Dans un geste machinal, je m'étire pour faire tomber la cendre dans le cendrier et pose ma cigarette sur le rebord de celui-ci. Je lance des coups d'œil à Kristen. Son silence me plait autant qu'il me questionne. Est-elle choquée par ce qu'elle a vu ? Se torture-t-elle de culpabilité ? Je n'arrive pas à y croire. À vrai dire, je ne sais pas ce qu'elle peut bien penser. Mais je sais ce que j'ai peur qu'elle pense : que tout cela n'était pas grand chose. Mon cœur bat au ralentit dans mon corps. Je lui ai montré mes pires moments de l'île. Peut-être est-elle en train de prendre conscience que c'est vrai, tout ça ? Que j'ai failli y passer de diverses manières. Ai-je droit de l'espérer ? Moi, je ne suis pas horrifiée par ce que j'ai vécu là-bas, ça ne m'inspire qu'un puissant sentiment de lassitude. Mais je me souviens encore de la douleur des crocs de ces créatures quand ils s'enfonçaient dans mon épaule ou mon mollet, le sang qui coulait sans discontinuer, la douleur lancinante, la peur de sentir ma force m'échapper. Je me souviens du froid, de la solitude ressentie sur cette île éloignée de tout seulement habituée par des créatures qui voulaient ma mort. Oui, qu'un puissant sentiment de lassitude.

Lentement, j'approche ma main de celle de Kristen. Je retire d'entre ses doigts la cigarette quasi consumée. Je fais attention à ne pas faire tomber la cendre sur ses doigts. Je l'écrase dans le cendrier avant de plonger la main dans la poche de ma cape pour récupérer mon paquet de cigarettes. J'en sors une, je la glisse entre mes lèvres et je l'allume à l'aide de ma baguette sans détourner les yeux du visage fuyant de Kristen. Je fais grésiller le bout avant de l'ôter de ma bouche pour la glisser entre son index et le majeur, au même endroit où l'autre se trouvait tout à l'heure. Puis je récupère ma propre cigarette sur le cendrier et inspire une longue taffe.

« J'ai trouvé un portoloin sur l'île quelque temps après la dernière scène qu'vous avez vu, » dis-je enfin à mi-voix. J'expulse la fumée vers le plafond. « Qui m'a emmenée au bunker. Là-bas aussi j'ai passé du temps à vous chercher. »

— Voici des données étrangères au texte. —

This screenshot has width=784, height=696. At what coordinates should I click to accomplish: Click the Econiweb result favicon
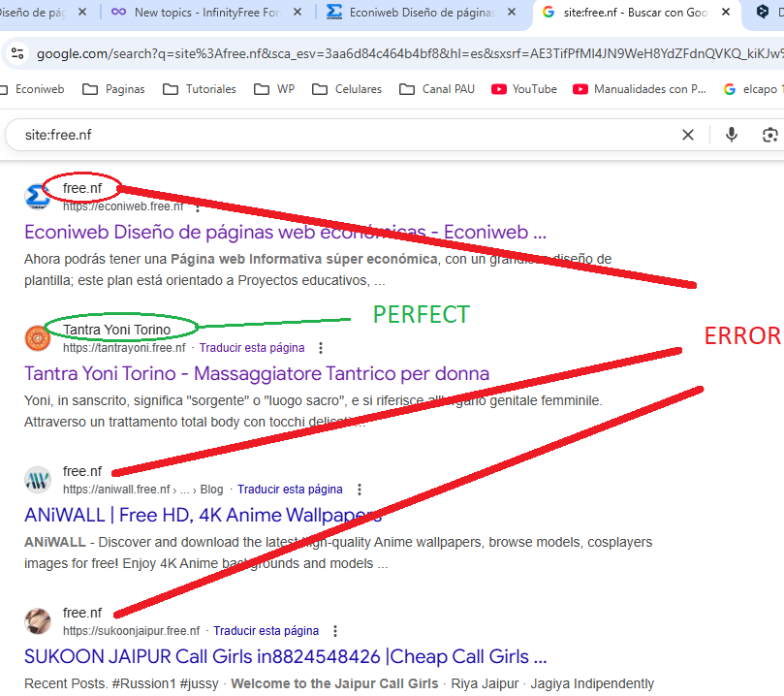[37, 197]
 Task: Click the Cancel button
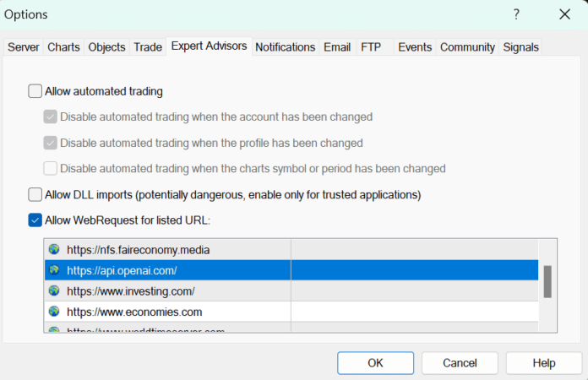point(460,363)
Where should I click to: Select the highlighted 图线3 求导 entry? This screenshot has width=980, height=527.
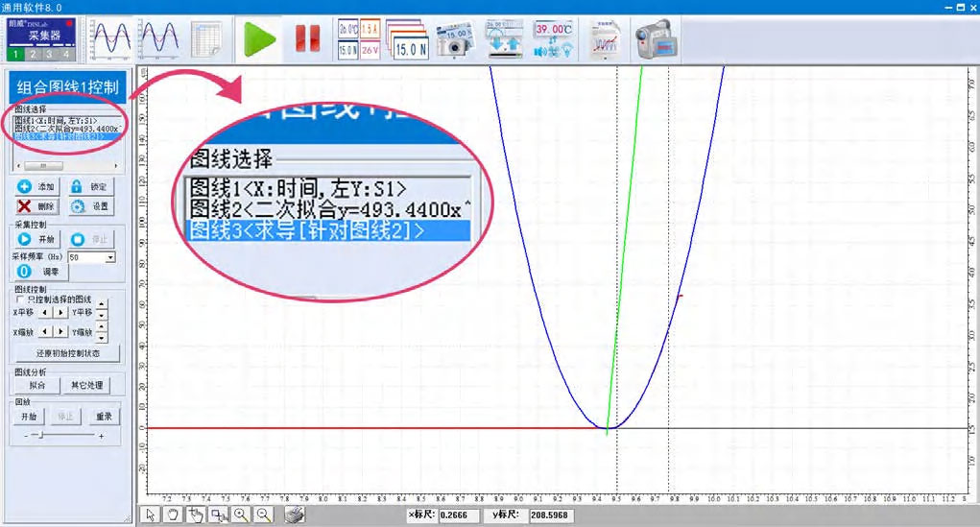pyautogui.click(x=60, y=136)
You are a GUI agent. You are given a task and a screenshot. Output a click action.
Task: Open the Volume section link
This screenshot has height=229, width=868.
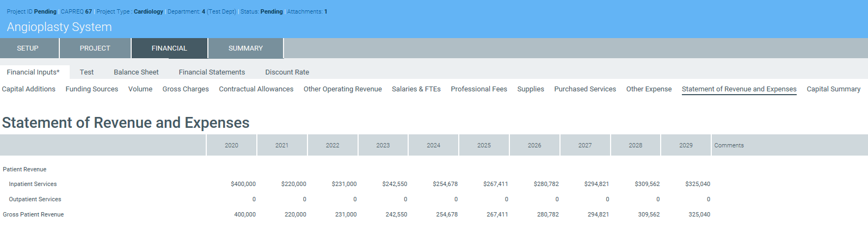click(140, 89)
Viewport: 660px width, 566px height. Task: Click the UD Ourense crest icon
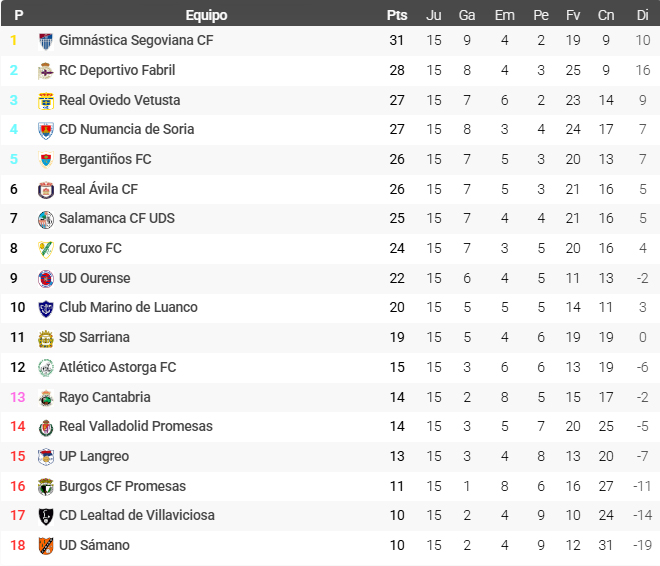[45, 279]
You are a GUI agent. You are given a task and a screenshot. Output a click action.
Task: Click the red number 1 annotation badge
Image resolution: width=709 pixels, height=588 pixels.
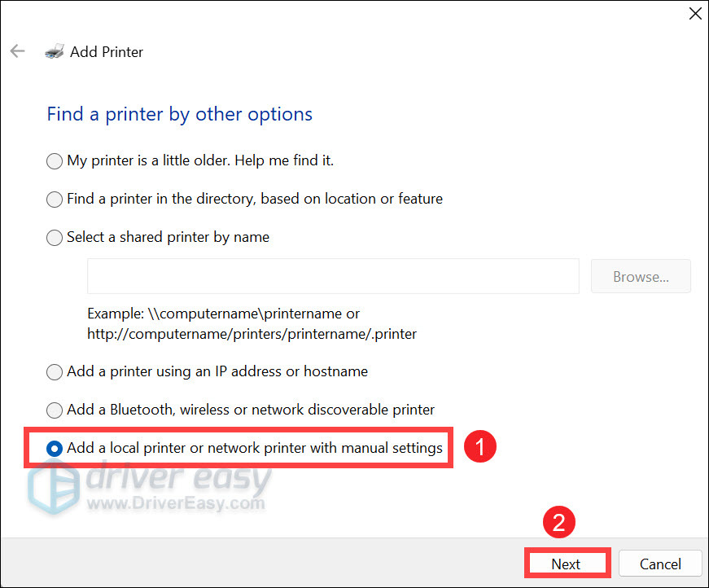pos(479,447)
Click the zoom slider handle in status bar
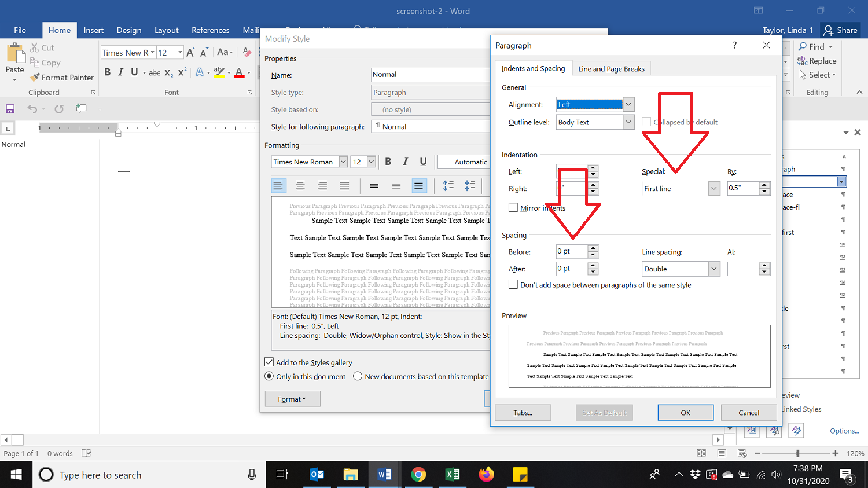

Un gloussement intempestif me secoue les épaules. Je le camoufle en avalant mes lèvres et en baissant les yeux mais c'est trop tard. Ce n'est pas l'un de ces rires nerveux qui m'effraie. C'est seulement l'alcool qui me secoue les sens et qui me fait trouver très drôle ceci :

« Mais y'avait pas de quintaped, là-bas. »

Juste la solitude, mais elle avait des crocs aussi grands que les leurs, vous savez, qui m'ont arraché des bouts d'âme comme eux m'ont arraché des morceaux de chair.